For weeks, in the face of futility from David Peterson, the Mets’ message never changed: He was staying in the rotation. They believed strongly in the ability of their former first-round pick to figure it out. A rebound could happen — and happen fast.
Peterson made good on the confidence of manager Luis Rojas and the organization — for at least a night — by helping the Mets to a 5-2 win over the Cubs on Monday in the opener of a four-game series between playoff contenders.
With a sharper slider, he allowed one hit in six shutout innings, striking out three and walking two. That lowered his ERA to 5.60. He pitched to one more than the minimum, erasing Patrick Wisdom (walk) on a double-play grounder by Jake Marisnick and Eric Sogard (single) on a slick pickoff throw to second base.
"His focus level was high and he was the kid that we know," Rojas said. "His poise, the pitch-ability, everything. He picked off a guy at second base. You go and play and pitch. That’s what got you here to the big leagues. You shouldn’t change your approach, your mindset.’’
It was Peterson’s first scoreless outing of the year and the longest scoreless outing of his career.
It might’ve been his best start of the year, too.
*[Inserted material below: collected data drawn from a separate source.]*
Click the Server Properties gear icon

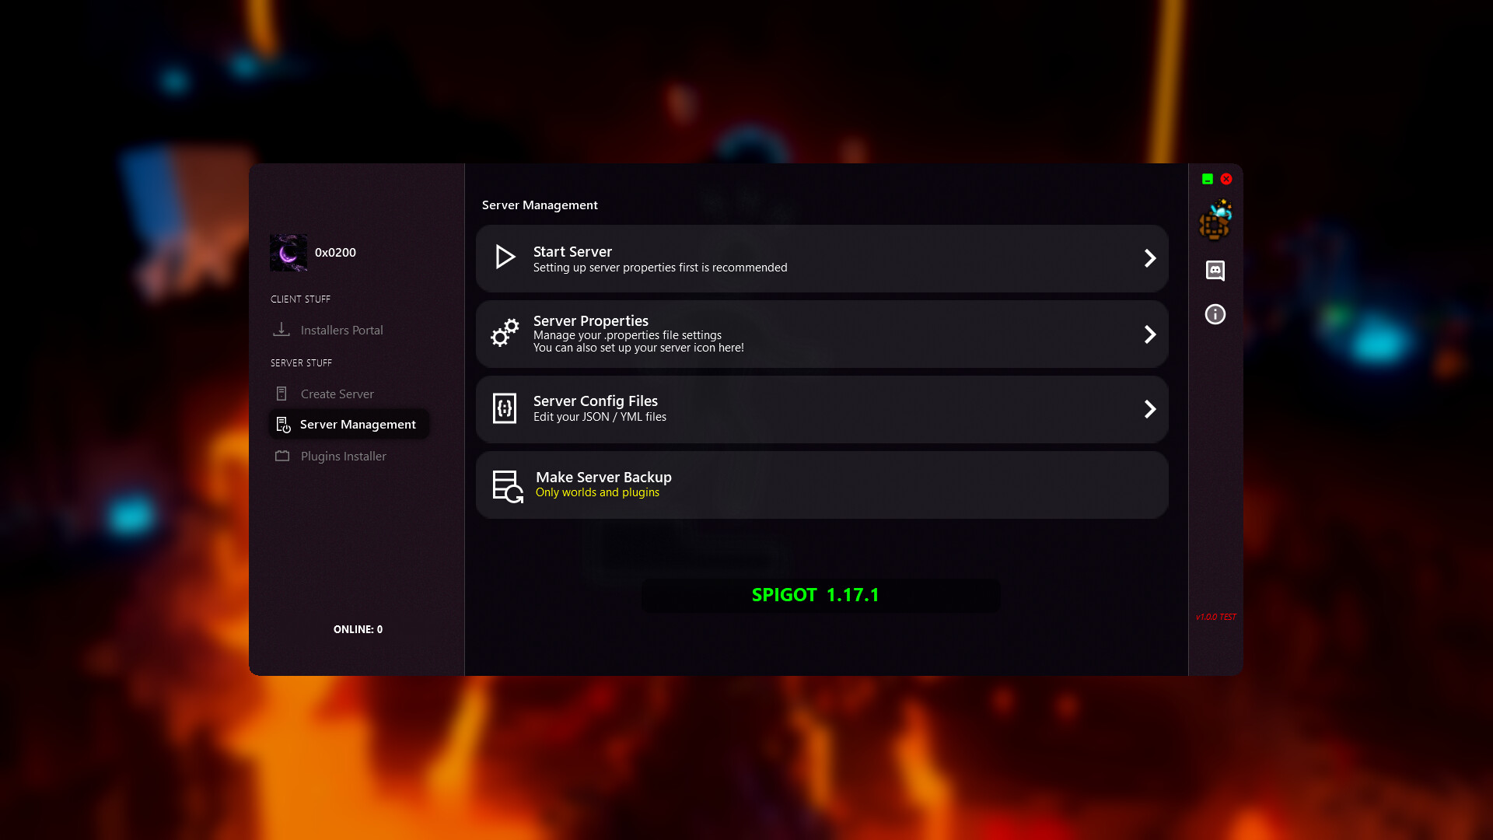[505, 334]
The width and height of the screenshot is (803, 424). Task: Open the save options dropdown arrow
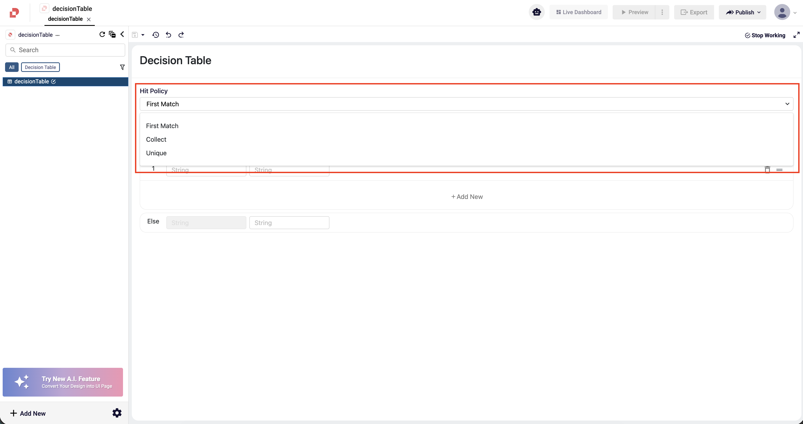(143, 35)
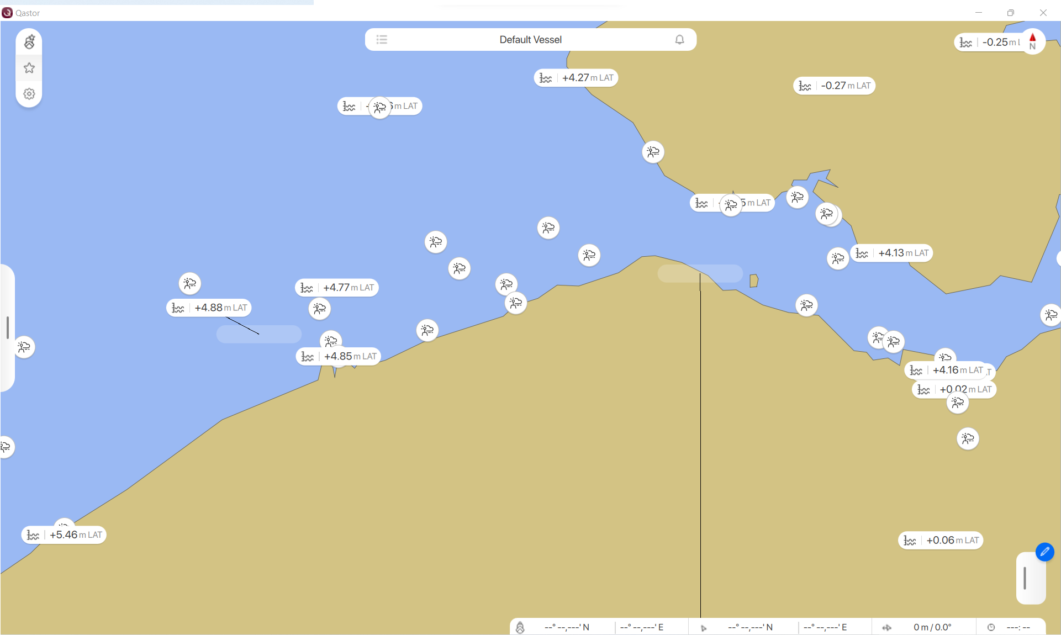The image size is (1061, 635).
Task: Click the clock icon in status bar
Action: pyautogui.click(x=991, y=627)
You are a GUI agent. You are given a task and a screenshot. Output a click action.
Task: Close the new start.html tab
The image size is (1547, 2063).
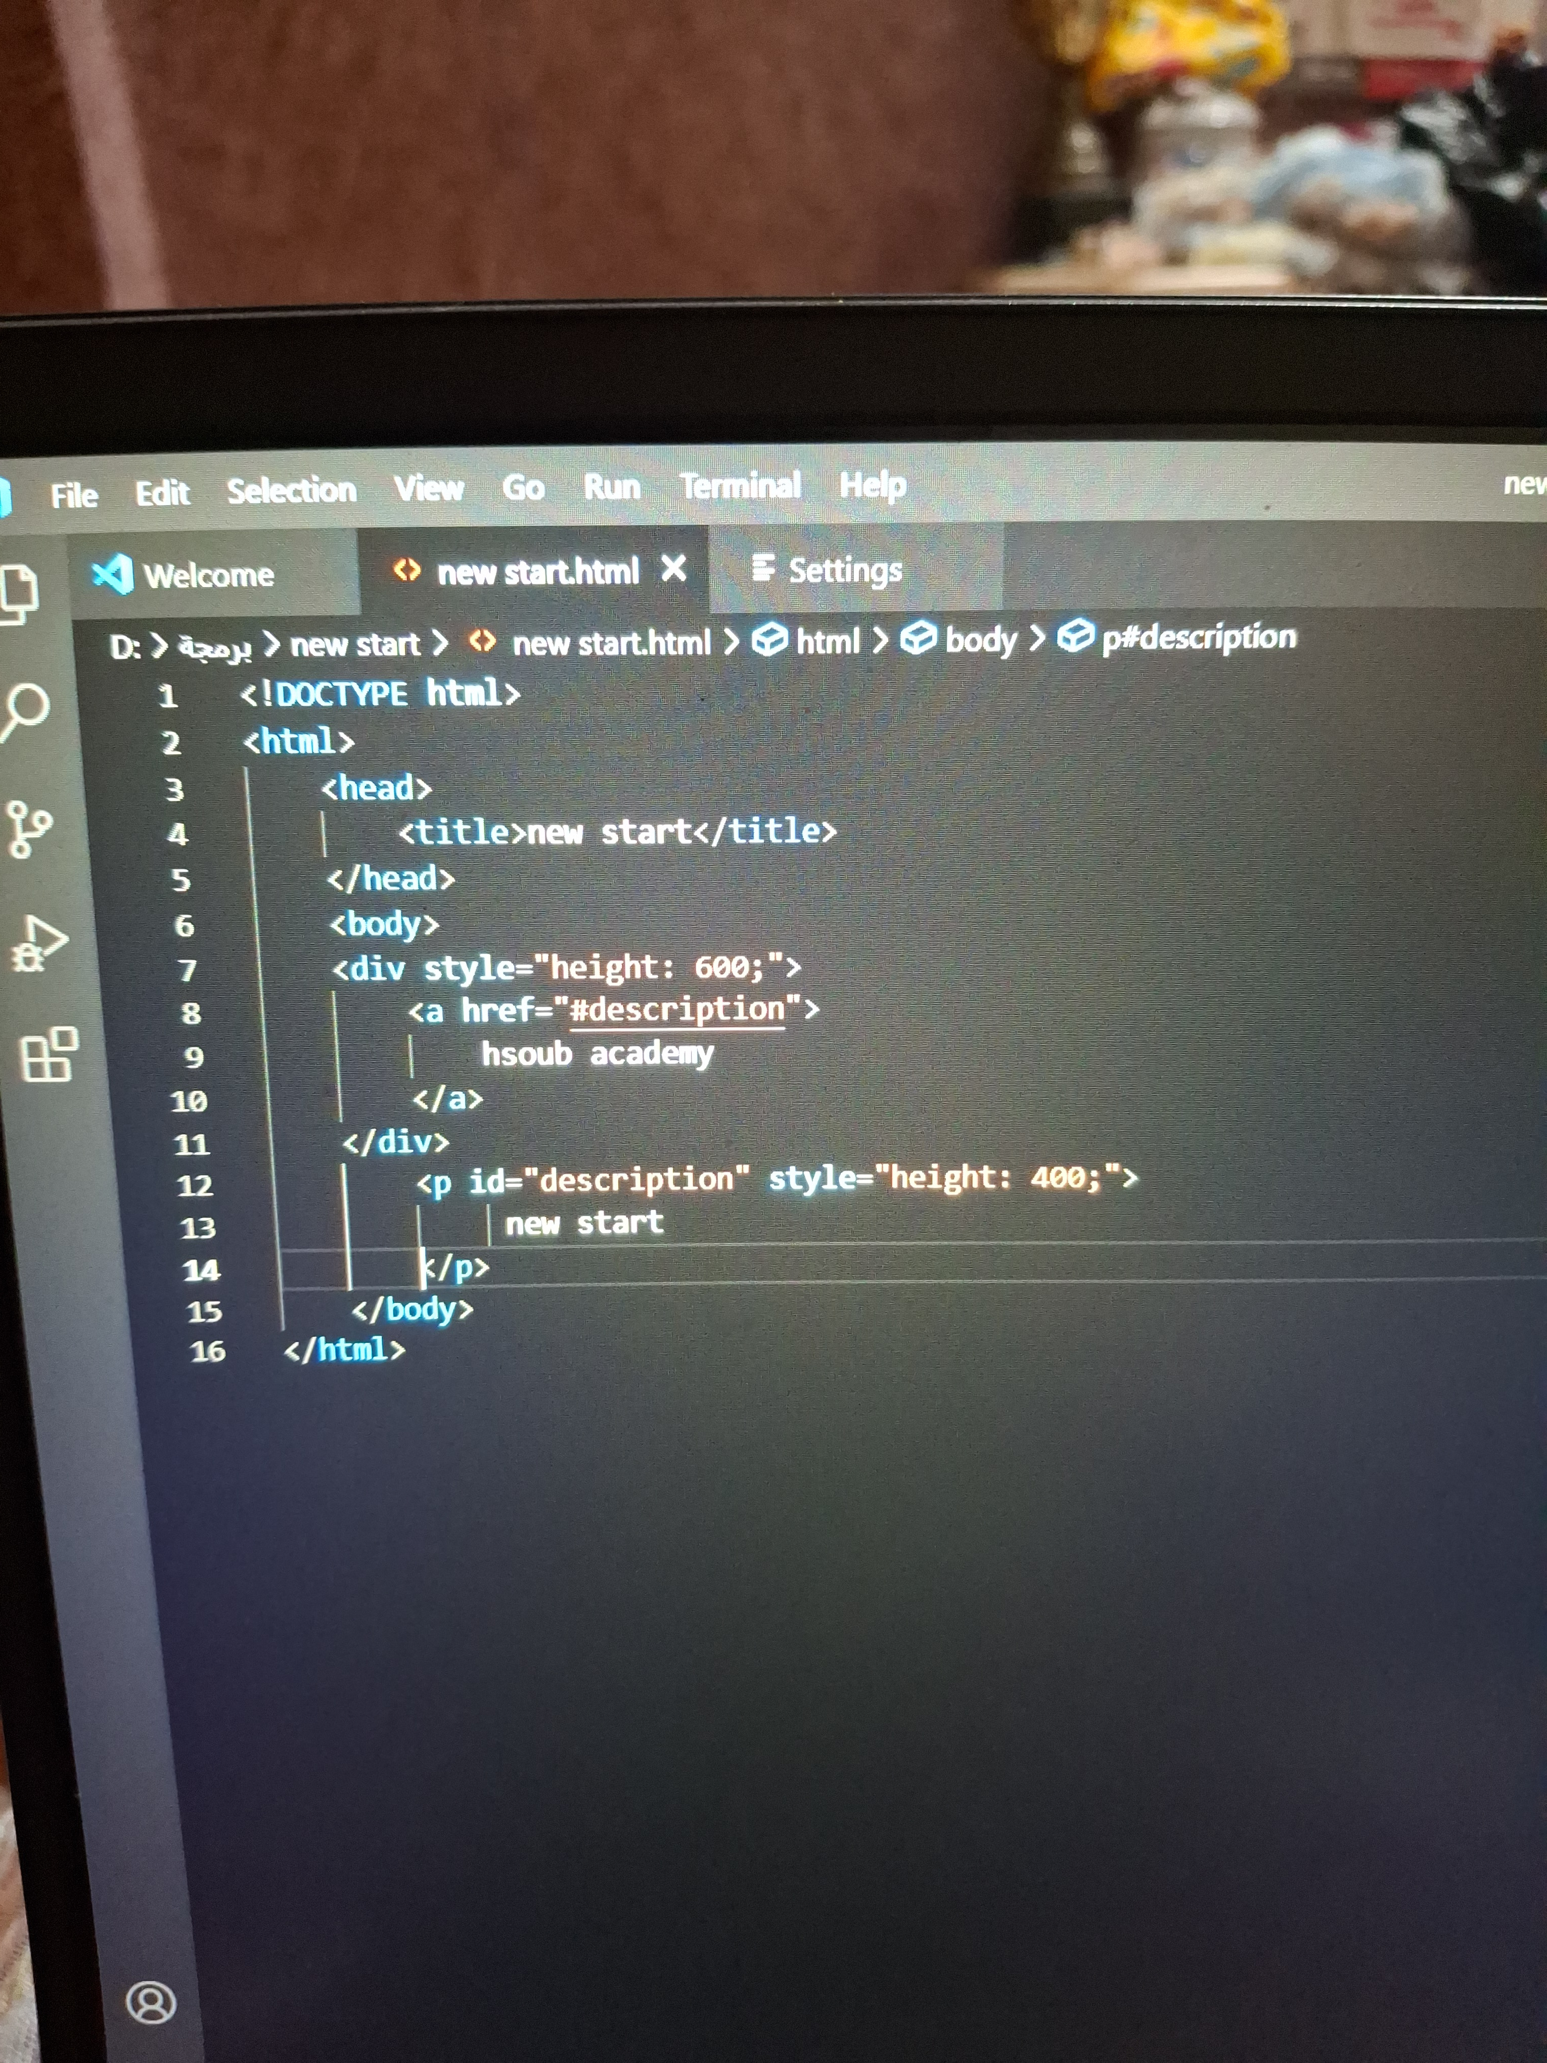tap(673, 568)
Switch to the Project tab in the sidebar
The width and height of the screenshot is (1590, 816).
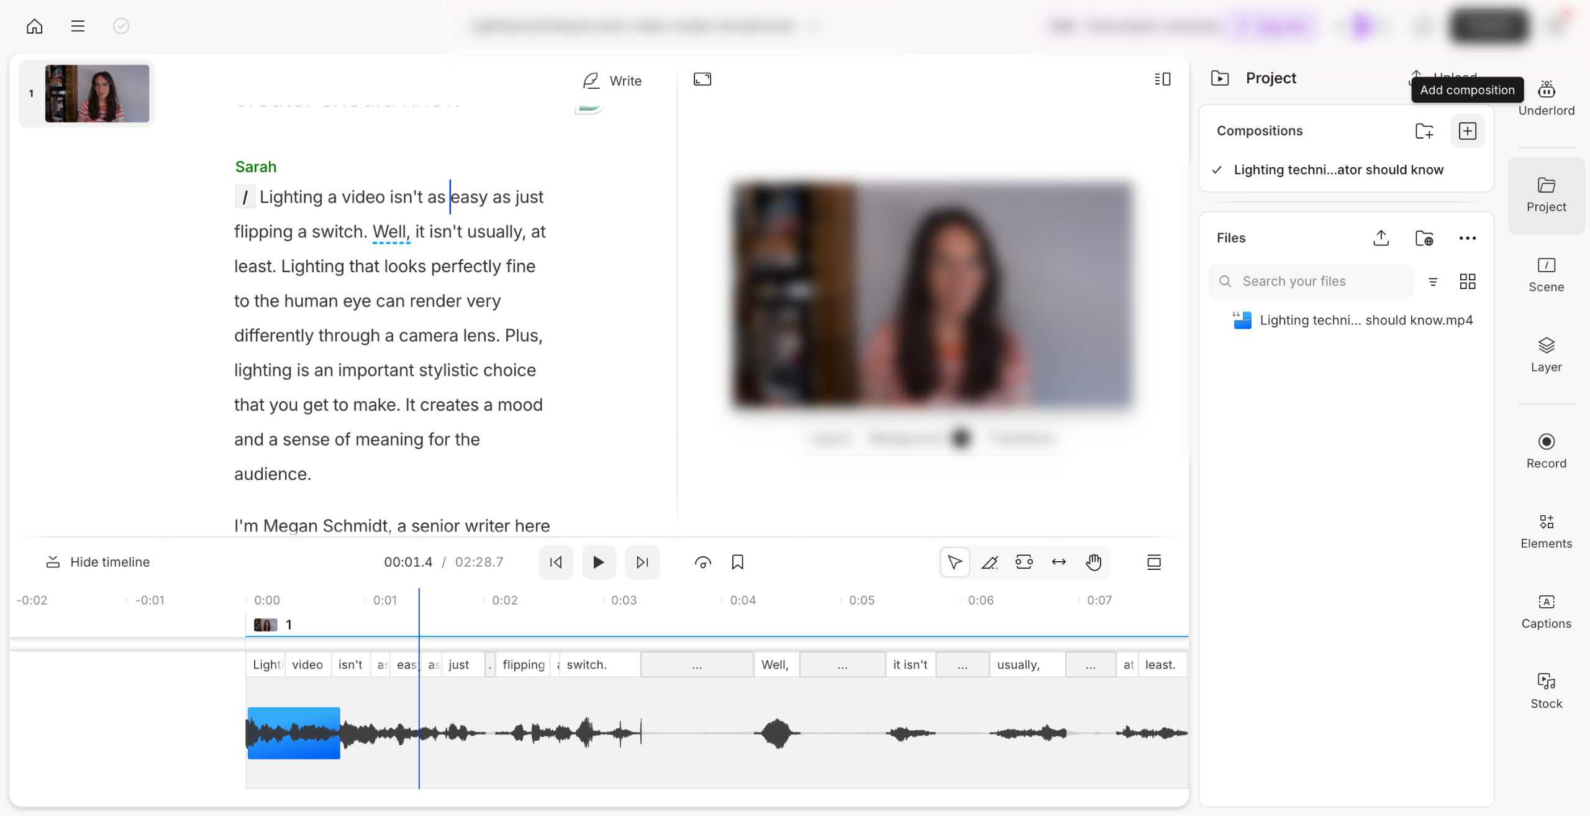pos(1546,195)
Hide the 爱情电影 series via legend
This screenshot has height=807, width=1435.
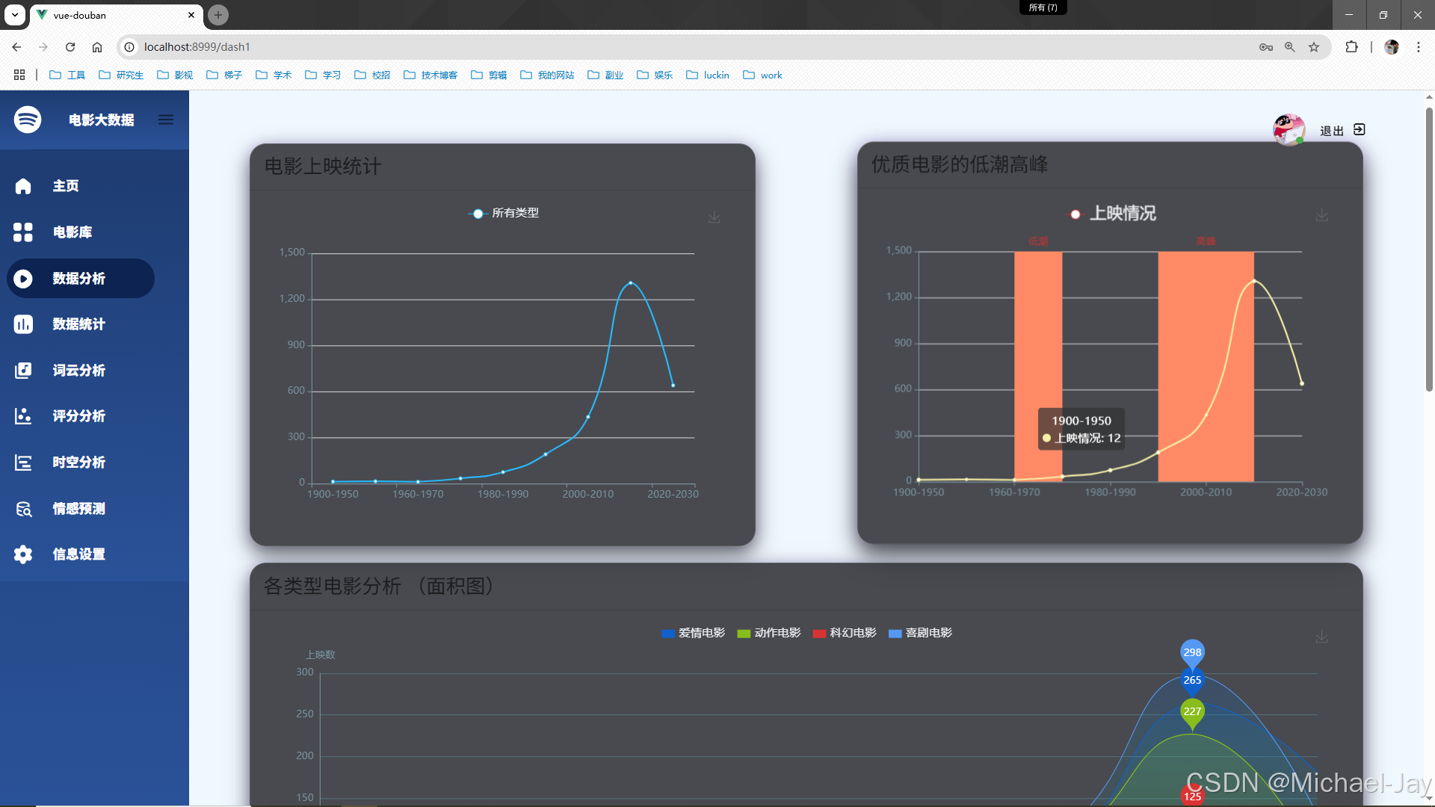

But his April 14 effort against the Phillies (six innings, one run, 10 strikeouts) and his May 14 outing against the Rays (7 1⁄3 innings, two runs, nine strikeouts) stand as reminders: He has looked like this before, but he hasn’t always been able to maintain it.
"This is a really good test for him to show how good this kid can be," Rojas said. "Because he’s done it in the past for us."
There were early signs that Peterson might find more trouble, but trouble never came. The first five batted balls by the Cubs (38-28) were hit at 102.5 mph or faster — which is to say, hit very hard. But they all turned into outs. "Hard hit or not, they were caught," Peterson said. "They were outs."
He settled in from there, retiring 11 of his final 12 batters. After the last one, Willson Contreras on a strikeout swinging, he had a rare public display of emotion, slapping his bare left hand with his glove.
His night was over at 73 pitches, but the Mets (33-25) hope he is just getting started. He has been a missing link in a rotation with a majors-best 2.72 ERA (including a 0.89 ERA in the past turn).
"That’s a No. 1 team over there in their division, so to go against a good club like that and compete and show them that he wasn’t afraid, that’s something that we know [he can do]," Dominic Smith said. "We’re happy he was able to do it tonight."
Kevin Pillar added: "The numbers on the surface don’t look very good, but he’s given us some really good starts."
The Mets reached righthander Jake Arrieta for four runs in five innings. His ERA is 5.14.
Smith started a three-run rally in the fourth inning with a single, the Mets’ first hit, and scored on James McCann’s two-out single to center. Pillar contributed a two-run double later in the inning and Smith homered in the fifth.
That production from Smith — 2-for-3 with a walk — made Rojas look good. He was stuck in an 0-for-20 rut coming into the game, but Rojas moved him up to the No. 3 spot in the batting order in part because the Mets want him to see better pitches by hitting in front of Pete Alonso.
"Pete’s protection can help him to get some pitches, but he’s gotta do some things as well," Rojas said, referencing Smith’s better control of his lower body Monday. "He’s gotta make some adjustments. And I think he did tonight."
Said Smith, "It’s always pretty neat when you have a guy like Pete hit behind you."